Combinatorial Testing: When the Combinations Explode
Some features have so many input variables that a full decision table is impractical. A search filter with 5 options, each with 3-4 possible values, produces thousands of combinations. You can't test all of them.
Pairwise testing (also called all-pairs testing) is the practical answer. The research shows that most bugs are caused by interactions between two variables, not three or more. Pairwise testing guarantees that every pair of values from different variables appears in at least one test case.
Imagine testing a travel booking form with these options:
- Destination: Europe, Asia, Americas (3 values)
- Trip type: One-way, Round-trip (2 values)
- Class: Economy, Business, First (3 values)
- Departure month: Summer, Winter (2 values)
Full factorial testing: 3 × 2 × 3 × 2 = 36 combinations. Pairwise testing covers all pairs in roughly 9 test cases.
You don't construct pairwise test sets by hand. Tools do it for you. PICT (Pairwise Independent Combinatorial Testing) is a free command-line tool from Microsoft. AllPairs is another. You define your parameters and values, run the tool, and get a minimal test set.
Pairwise testing is the right choice when you have 4 or more variables with multiple values each, when full combinatorial coverage is not feasible in the time available, and when you need a defensible method for reducing test scope without just guessing which combinations to skip.
Which Technique to Use: A Decision Guide
The techniques aren't mutually exclusive. Most real features use more than one. Here's how to pick:
Equivalence partitioning fits any input with a defined valid range: age fields, price ranges, character length limits, enumerated valid values. Use it to organize inputs before writing individual test cases. Boundary value analysis pairs with equivalence partitioning for the same situations. Any time equivalence partitioning identifies a boundary, add BVA test cases around that boundary. Always. Decision tables fit features with multiple independent conditions that combine to produce different outcomes. If the requirements use "if/and/or/unless" logic, build a decision table before writing test cases. State transition testing fits features that have a defined lifecycle or workflow. If an object (user, order, ticket, subscription) can be in different states and transitions between them, map the states first, then derive test cases. Pairwise testing fits configuration testing and features with many independent variables. If you have more than 3-4 variables and full coverage is impractical, reach for a pairwise tool.For a simple input field with no state and no multi-condition logic, equivalence partitioning plus BVA is everything you need. For a complex checkout flow with discounts, user tiers, and multiple payment methods, decision tables plus state transition testing will give you more complete coverage than gut feel ever could.
How to Apply This on Monday Morning
You don't need to overhaul your testing process all at once. Pick one feature you're testing this week and apply one technique.

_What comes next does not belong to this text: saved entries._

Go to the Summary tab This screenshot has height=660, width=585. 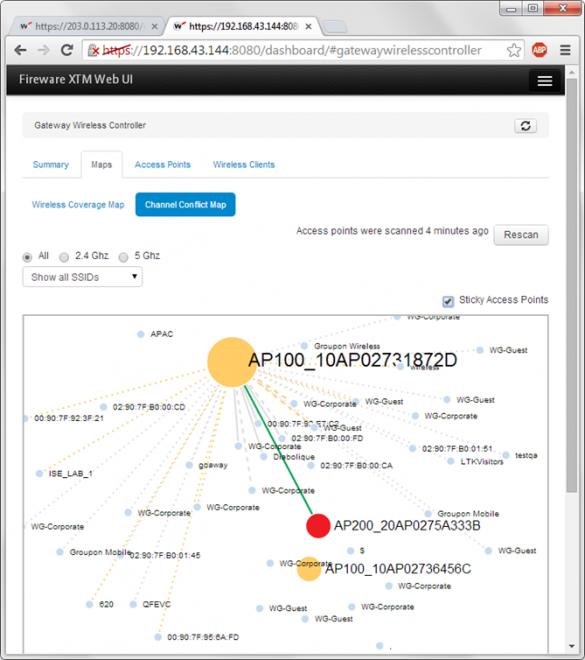51,165
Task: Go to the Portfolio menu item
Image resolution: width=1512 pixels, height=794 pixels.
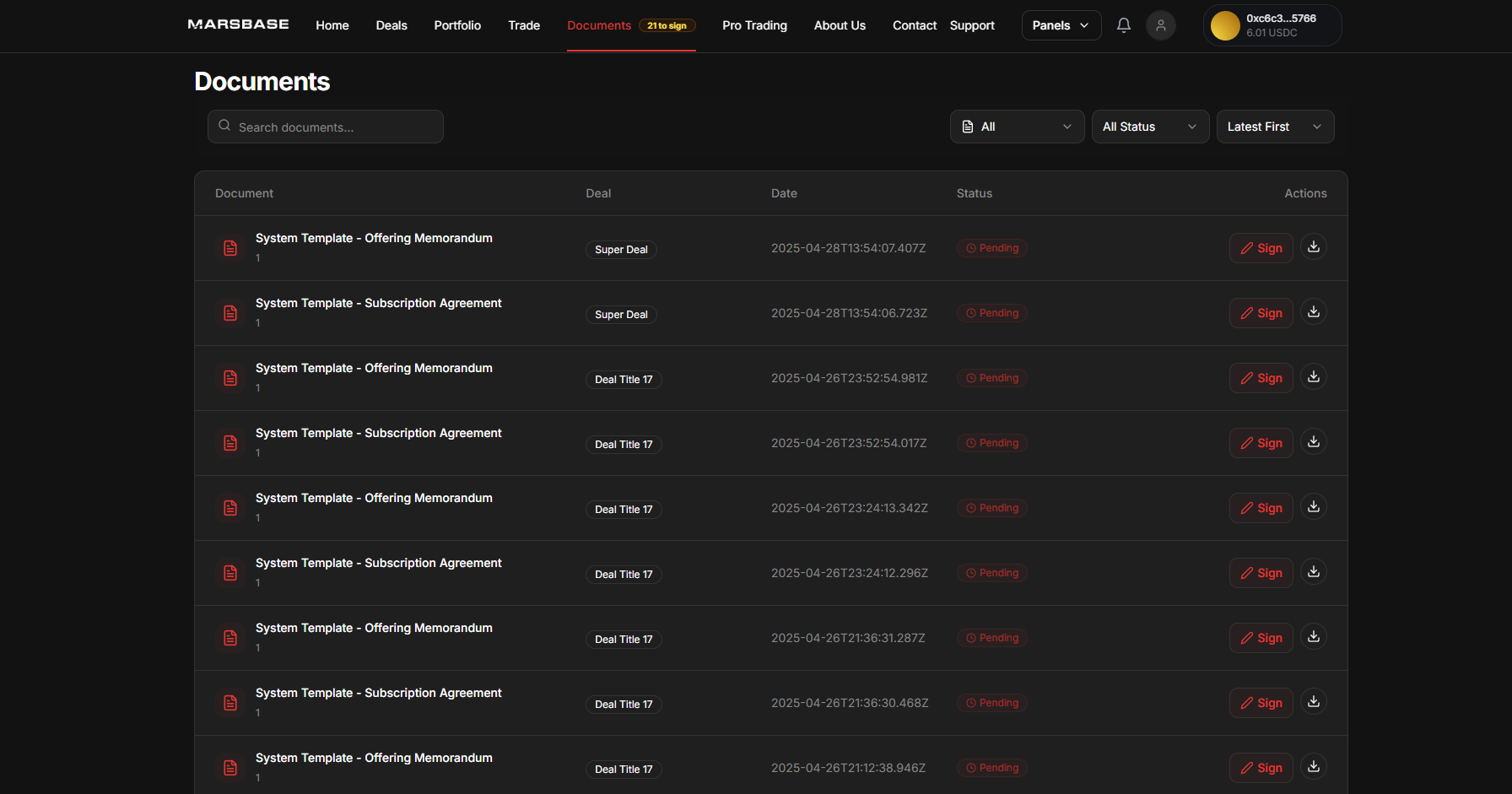Action: (x=457, y=25)
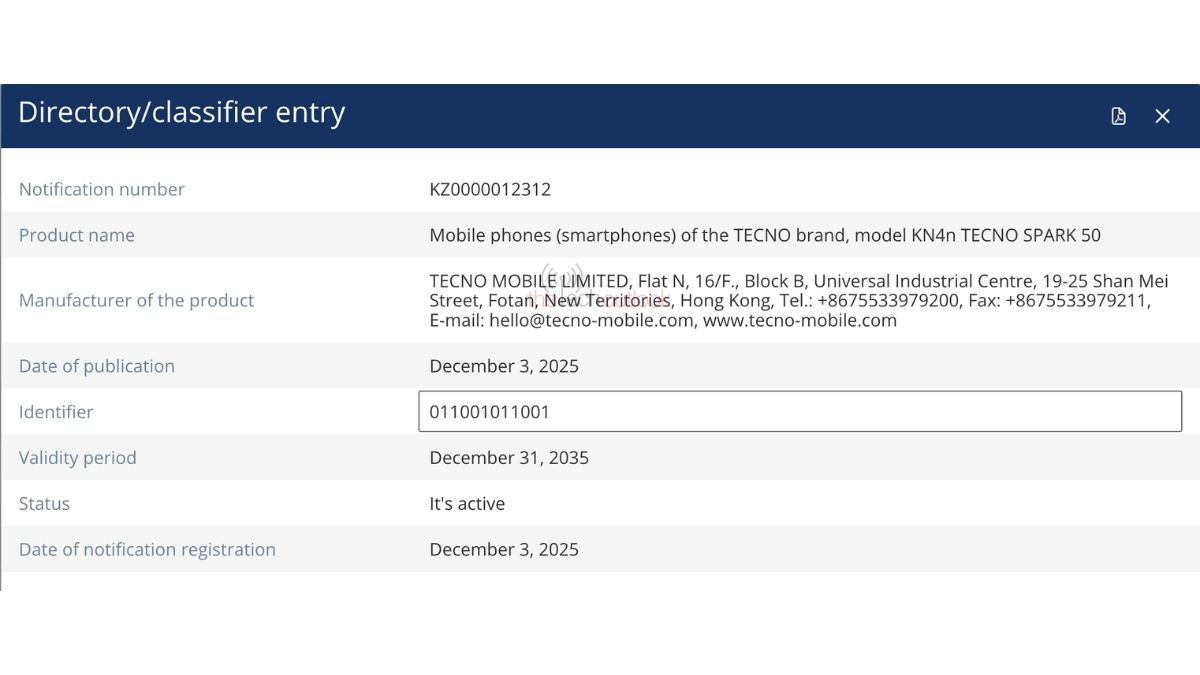Click the PDF export icon in header
This screenshot has width=1200, height=675.
[x=1118, y=116]
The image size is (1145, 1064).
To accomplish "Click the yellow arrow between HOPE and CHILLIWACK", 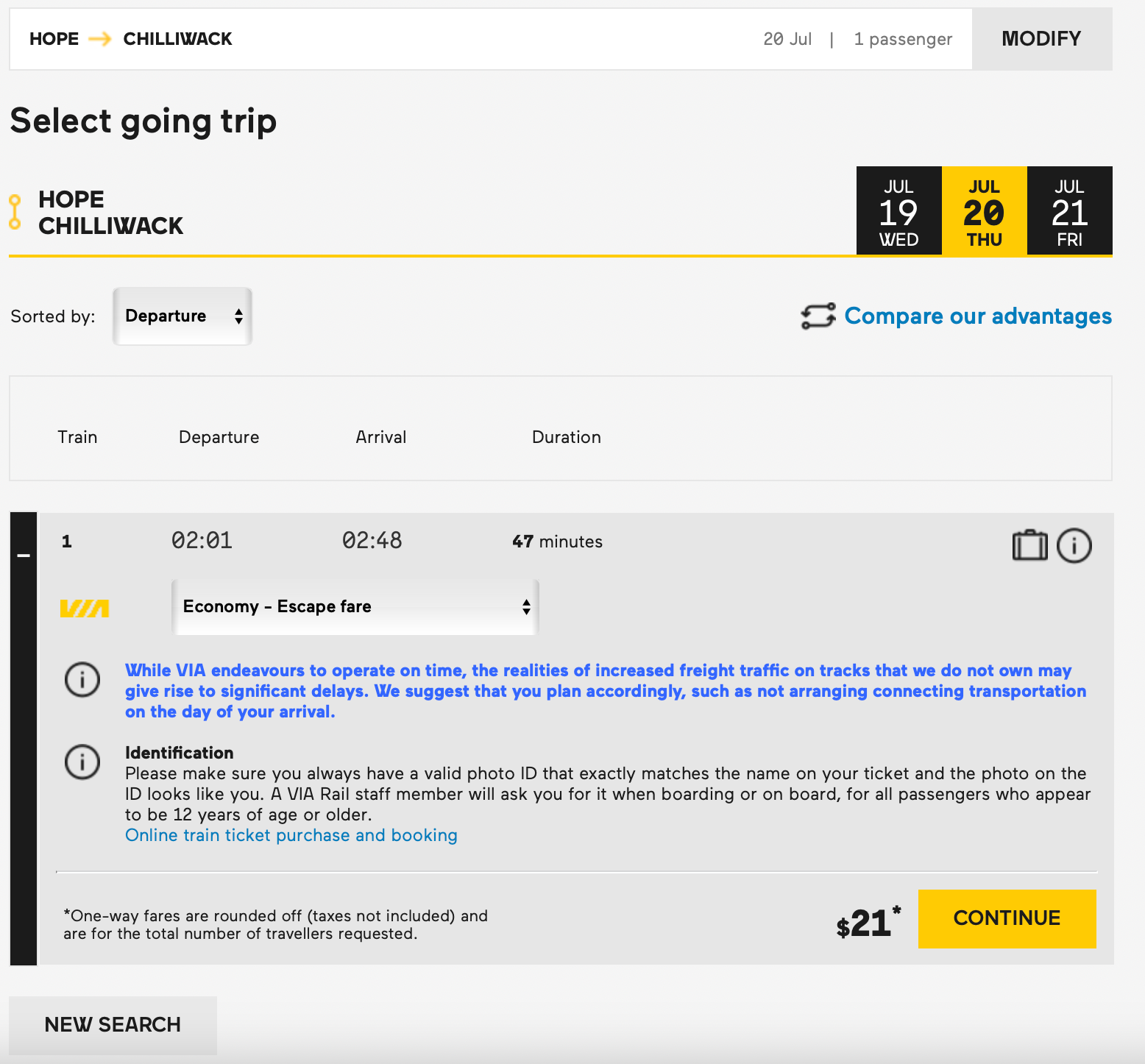I will [100, 39].
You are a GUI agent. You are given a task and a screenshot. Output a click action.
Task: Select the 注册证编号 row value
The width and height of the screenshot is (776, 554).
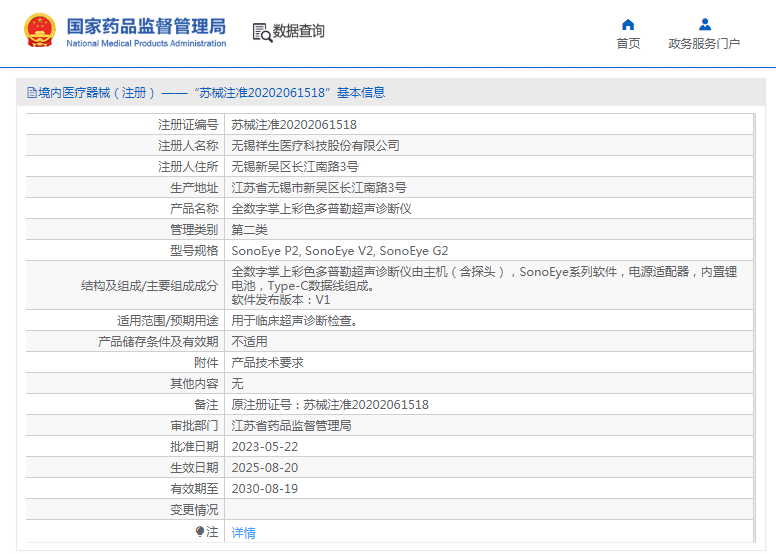(294, 125)
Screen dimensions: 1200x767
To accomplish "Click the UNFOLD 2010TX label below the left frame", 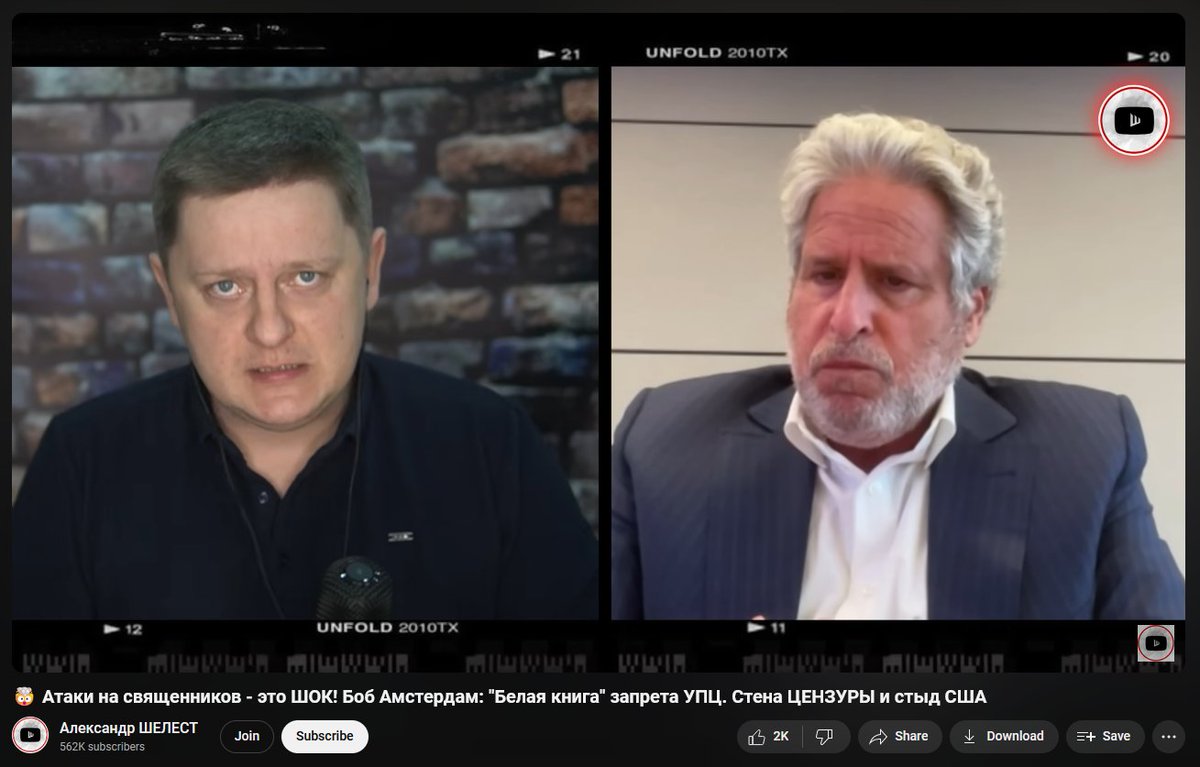I will [x=387, y=628].
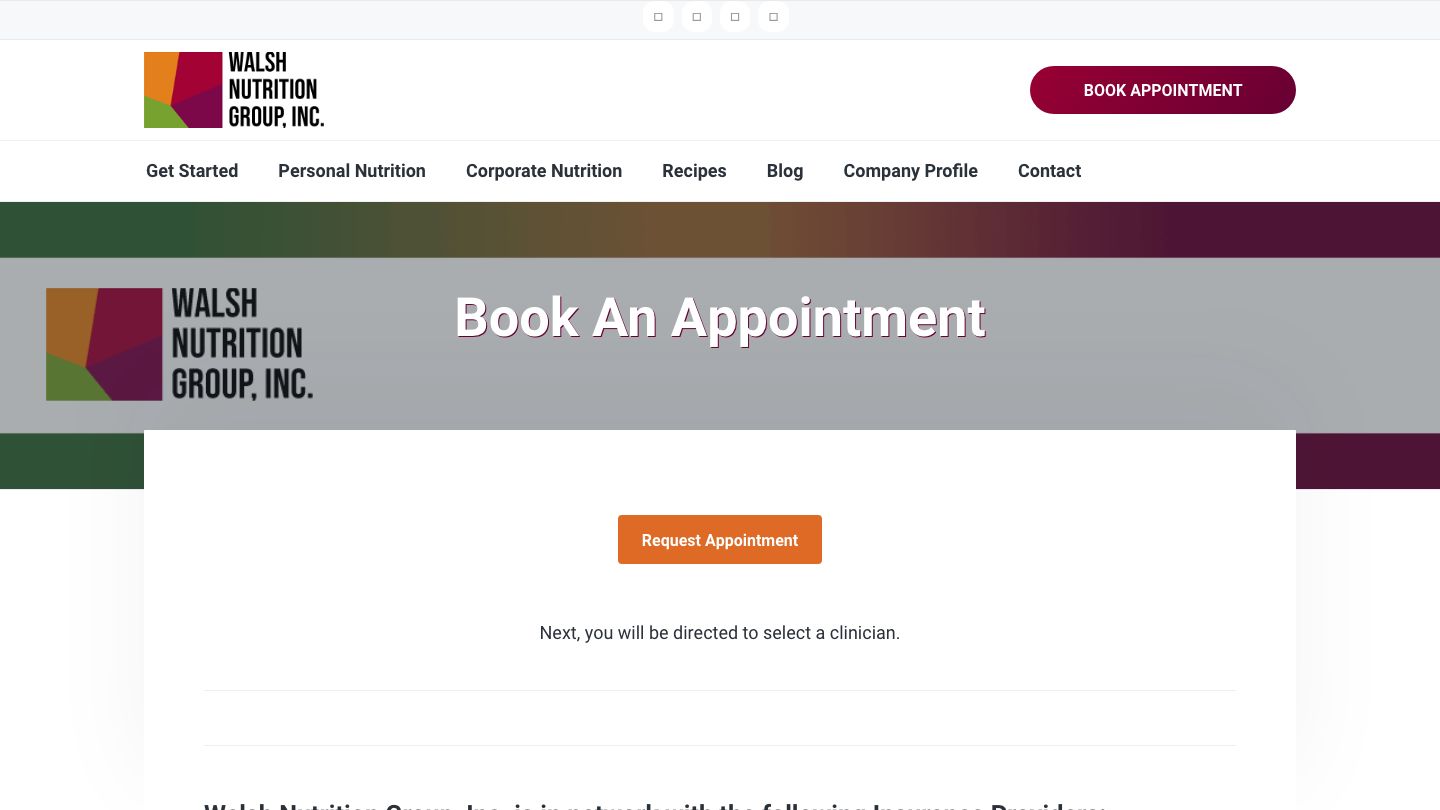Click the cut-off Insurance Providers heading
Image resolution: width=1440 pixels, height=810 pixels.
654,805
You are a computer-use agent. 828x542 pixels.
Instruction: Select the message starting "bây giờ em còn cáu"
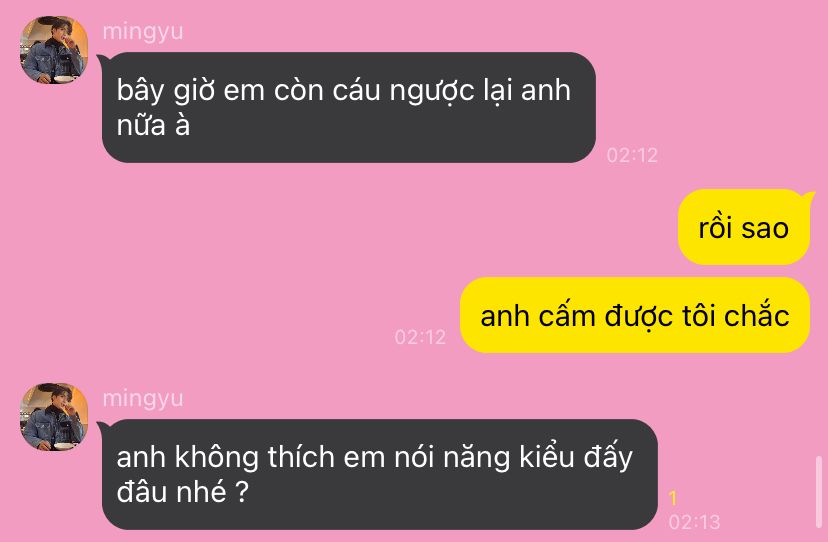349,107
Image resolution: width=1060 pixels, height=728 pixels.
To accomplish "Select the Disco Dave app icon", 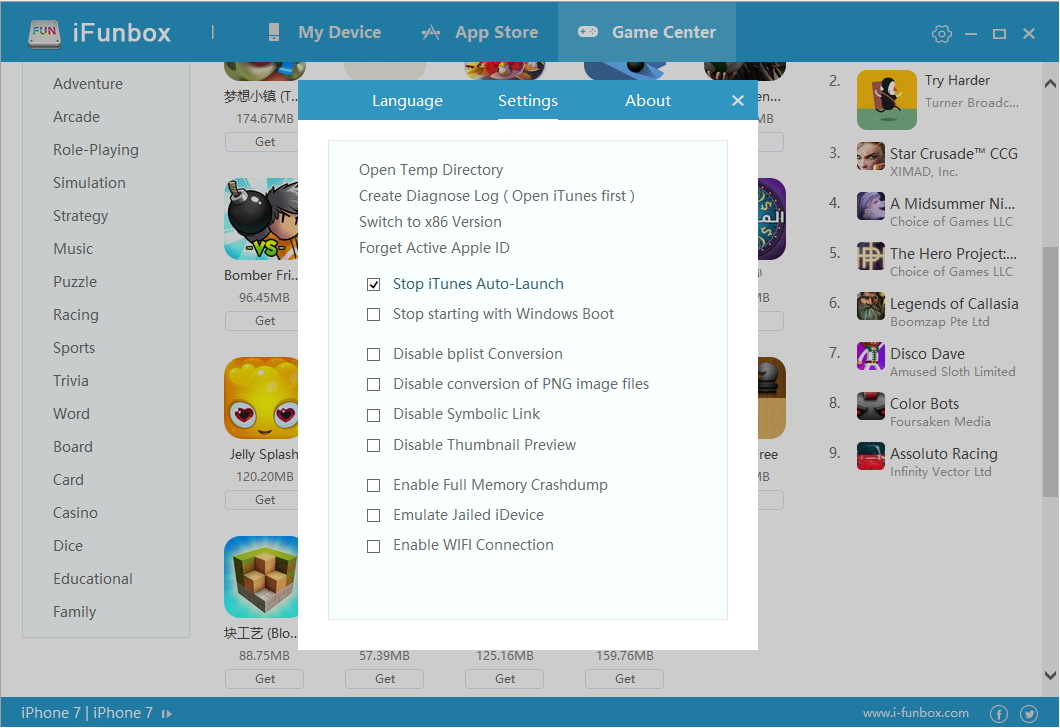I will pyautogui.click(x=871, y=357).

If you're testing an input field with min/max constraints: write out the equivalence partitions on paper before opening the application. Identify the boundaries. Write the BVA test cases. You'll have a complete field test in five minutes instead of typing random values for twenty.
If you're testing a business rule with multiple conditions (discount logic, access control, notification triggers): build the decision table before writing any test cases. Each column becomes a test case. Check whether any combinations are ambiguous in the requirements and ask before you test.
If you're testing a workflow with status changes (order management, user lifecycle, support ticket routing): draw the state diagram, even roughly. List the valid transitions and the events that trigger them. Then write two test cases per transition: one that confirms it works, one that tries an invalid transition from a similar state.
The goal isn't to apply every technique to every feature. It's to stop relying on memory and instinct for decisions that have correct, systematic answers. The techniques turn "what should I test?" from a question you answer differently each time into a process you can repeat, defend, and teach.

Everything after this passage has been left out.